Cigna was able to prove by a preponderance of the evidence that even if it had fulfilled its obligations, (1) the DOJ still would have blocked the merger based on its anticompetitive effects on the market for national accounts and (2) the district court and D.C. Circuit still would have enjoined the merger on that basis. In particular, Cigna was able to show that Anthem made the tactical decision to not defend the merger based on the proposed combined company’s ability to sell new products—and thus the district court and D.C. Circuit would have reached the same outcome on the national accounts antitrust issue, regardless of whether Cigna breached its obligations under the Efforts Covenants. Accordingly, judgment on Anthem’s claims against Cigna was entered in Cigna’s favor.

Cigna’s Claims Against Anthem. Cigna failed to show that Anthem’s strategy for obtaining regulatory approval resulted in a breach of the Regulatory Efforts Covenant. In particular, Cigna failed to show that Anthem breached the Regulatory Efforts covenant by not taking more action to change the “Blues Rules,” which require that each member use its best efforts to generate 2/3 of its revenue using Blue Cross Blue Shield as part of membership in that association. Compliance with the 2/3 rule was viewed as a significant challenge for the proposed combined company. The court was convinced that Anthem’s strategy—to address the 2/3 rule in a settlement in a pending multidistrict antitrust litigation relating to Blue Cross Blue Shield—was a sound course of action. And the court found that Anthem did not breach the Regulatory Efforts clause by failing to pursue $704 million in potential claimed efficiencies—when Anthem’s lawyers could not confirm that figure because of Cigna’s failure to provide detailed support to verify those numbers. Finally, even if Cigna had shown Anthem’s breach, Cigna would not have been able to recover damages because Anthem’s conduct was not “willful” (within the meaning of the merger agreement) because Anthem at all relevant times attempted to consummate the merger. In order for Anthem to be subject to damages for a willful breach, the merger agreement required that Anthem have actual knowledge that its action or inaction would be a material breach of the merger agreement.

The court then addressed the issue of whether Anthem owed Cigna the reverse termination fee. At the same time that Anthem notified Cigna that it had decided not to appeal the antitrust ruling, it also terminated the merger agreement because of Cigna’s breach. Under the terms of the merger agreement, Anthem’s termination did not trigger the reverse termination fee. Cigna attempted to terminate the merger agreement because the merger did not close prior to the outside date established in the merger agreement. Cigna’s termination could have triggered a reverse termination fee, if Cigna had been the first to exercise its termination right and had not breached the merger agreement. The court found that Cigna failed to show that Anthem was liable for the reverse termination fee. The court found that Cigna’s breaches caused Anthem’s termination right to ripen and Anthem could have terminated the merger long before Cigna gained a right to terminate. Accordingly, judgment was entered in Anthem’s favor on these issues.

Conclusion—No Damages.
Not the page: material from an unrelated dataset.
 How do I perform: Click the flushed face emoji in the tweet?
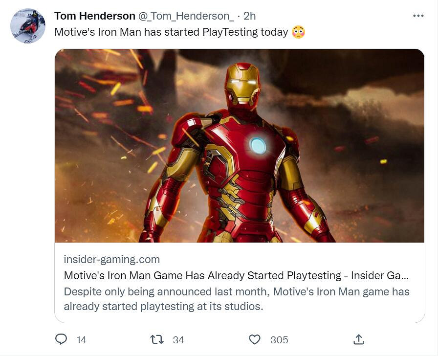coord(298,32)
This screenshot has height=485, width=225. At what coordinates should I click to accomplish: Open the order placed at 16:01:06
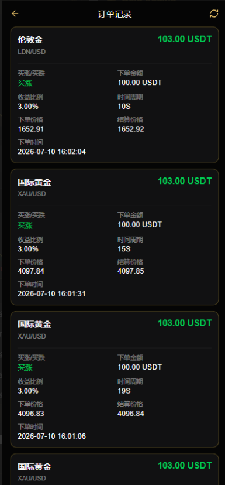115,379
Vice Chancellor Laster’s decision concludes that the “outcome leaves the parties where they stand” and that “[n]either side can recover from the other.” After more than $800M expended in the merger process and undoubtedly millions spent on litigating the case in Delaware, no merger was consummated, and no damages were obtained for either party.

Key Takeaways

The In re Anthem-Cigna Merger Litigation presents several key lessons for litigation and transactional parties and professionals.
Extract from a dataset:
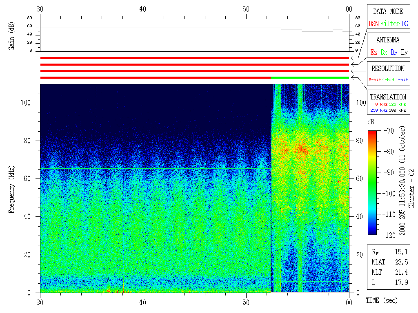The image size is (418, 313).
Task: Click the red DSN label in Data Mode
Action: pos(374,24)
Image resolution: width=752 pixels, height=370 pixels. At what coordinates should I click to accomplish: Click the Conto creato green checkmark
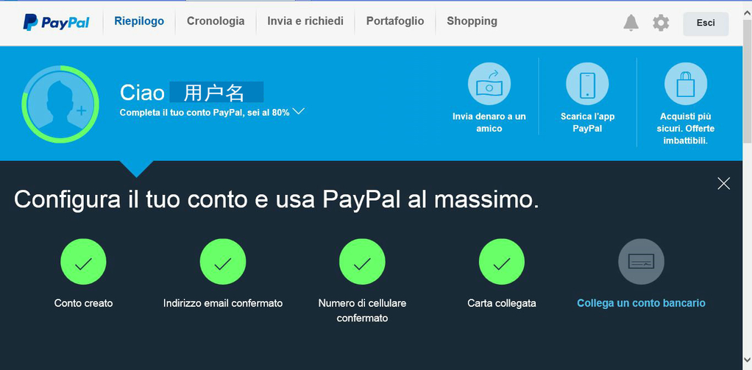83,262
Drafting/Transaction Deal Dynamics Takeaways

1. Specificity of Regulatory Efforts Covenants.

Particularly in transactions where regulatory scrutiny is anticipated, the case illustrates the need for the parties to have a clear understanding with respect to the actions each party is required to take pursuant to Regulatory Efforts Covenants, including the strategy the parties will take in the event of a regulatory challenge and each party’s anticipated cooperation with respect to that challenge. This should include certain protocols the parties will be entitled to follow in the event of a governmental challenge, even if not directly related to the action itself or providing information to the relevant governmental authority. This is especially important if, as was the case here, the Regulatory Efforts Covenant contains a higher standard of performance than the more broadly applicable Reasonable Best Efforts Covenant. It isn’t realistic—nor would it be productive—for these protocols to be spelled out in the body of the merger agreement, but they could be evidenced in a variety of ways, including memoranda between counsel.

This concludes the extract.